§ AIM OF THE EXERCISE
Please pick up the newsgroup discussion of calling conventions in D after its last line and continue it.

Converting one calling convention to another would require the compiler to generate a function to do it, as in:

    int foo(int a, int b, int c)
    {
        int theotherfoo(int a, b, c);
    }

Your item 1 may be the best solution.

"Matthew Wilson" <matthew@stlsoft.org> wrote in message news:bipcba$1g74$1@digitaldaemon.com...
> Well of course. We need a solution.
>
> I would very much like the following:
>
> 1. That Y.x is automatically deduced to be of type extern(Windows). Since
D
> does not allow non-virtuals, this seems the best way. And consider what happens when Y is a template! Are we saying some superbly useful veneer template (to shamelessly use my own terminology) can be restricted to classes with matching methods of only one calling-convention? That totally sucks
>
> 2. A corollary is that calling convention should be "promoted" to
something
> more inate in the language, so that I could write a template such as the following (in pseudo-C++, since my D templating is a little rusty):
>
>     T is assumed to be an interface on which (pure virtual) lock() and
> unlock() methods are defined. We want a template that will work with any
> calling convention
>
>     template <typename T>
>     class ref_counter
>       : public T
>     {
>     public:
>       template<callconv C>
>       extern (C)
>       void C lock()
>       {
>         . . .
>       }
>       template<callconv C>
>       extern (C)
>       void C unlock()
>       {
>         . . .

§ DATA SUPPLIED
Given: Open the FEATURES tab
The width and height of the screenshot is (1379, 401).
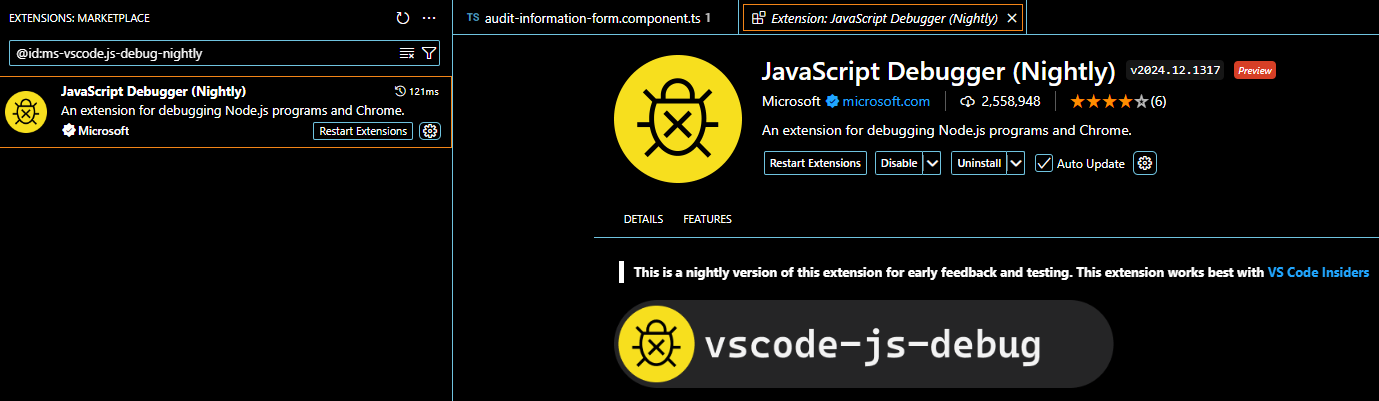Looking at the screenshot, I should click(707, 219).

* * *

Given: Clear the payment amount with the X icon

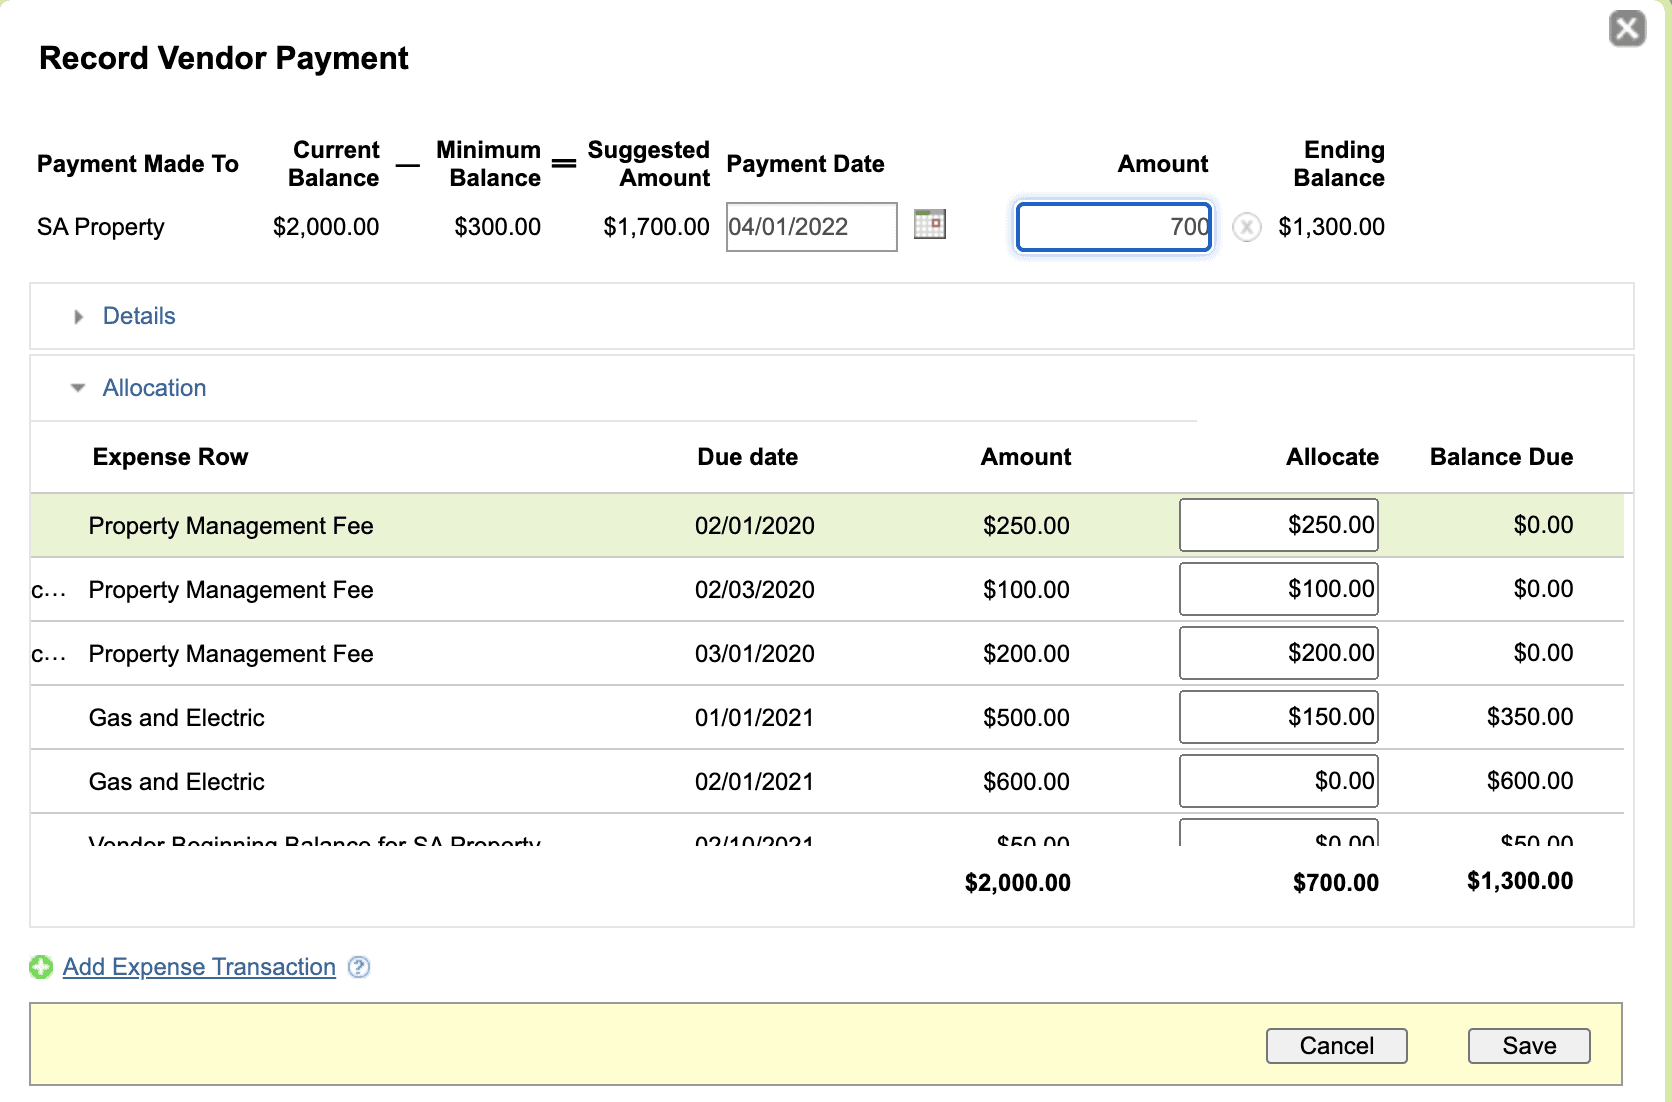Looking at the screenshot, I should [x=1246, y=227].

§ RESULT OF THIS TASK
>       }
>     };
>
> Now this works with
>
>     struct ICDeclRefCounter
>     {
>       virtual void __cdecl lock() = 0;
>       virtual void __cdecl unlock() = 0;
>     };
>
>     struct IStdCallRefCounter
>     {
>       virtual void __stdcall lock() = 0;
>       virtual void __stdcall unlock() = 0;
>     };
>
> etc. etc.
>
> This is the most truculent imperfection in C++, and I f***ing hate it. It would be a stunning victory for D to handle this in the language proper, rather than having to use shims, or similar, workarounds.
>
> Nice challenge? ;)
>
>
> "Walter" <walter@digitalmars.com> wrote in message news:bip6lh$17hg$1@digitaldaemon.com...
> > The problem is that the calling conventions for X.x and Y.x are
different,
> > yet being virtual, they must have the same calling convention.
> >
> > "Matthew Wilson" <matthew@stlsoft.org> wrote in message news:bfj6h0$1cbf$1@digitaldaemon.com...
> > >
> > > class X
> > > {
> > >     extern(Windows):
> > >     void x()
> > >     {
> > >         printf("X::x()\n");
> > >     }
> > > }
> > >
> > > class Y
> > >     : X
> > > {
> > >     void x()
> > >     {
> > >         printf("Y::x()\n");
> > >     }
> > > }
> > >
> > >
> > > "combase_test.d(51): function x overrides but is not covariant with x"
> > >
> > >
> > > I strongly suspect that this is not just an omission, but something
that
> > has
> > > been discussed and is a deliberate behaviour. If that is so, can
someone
> > > enlighten me as to the rationale?
> > >
> > > :)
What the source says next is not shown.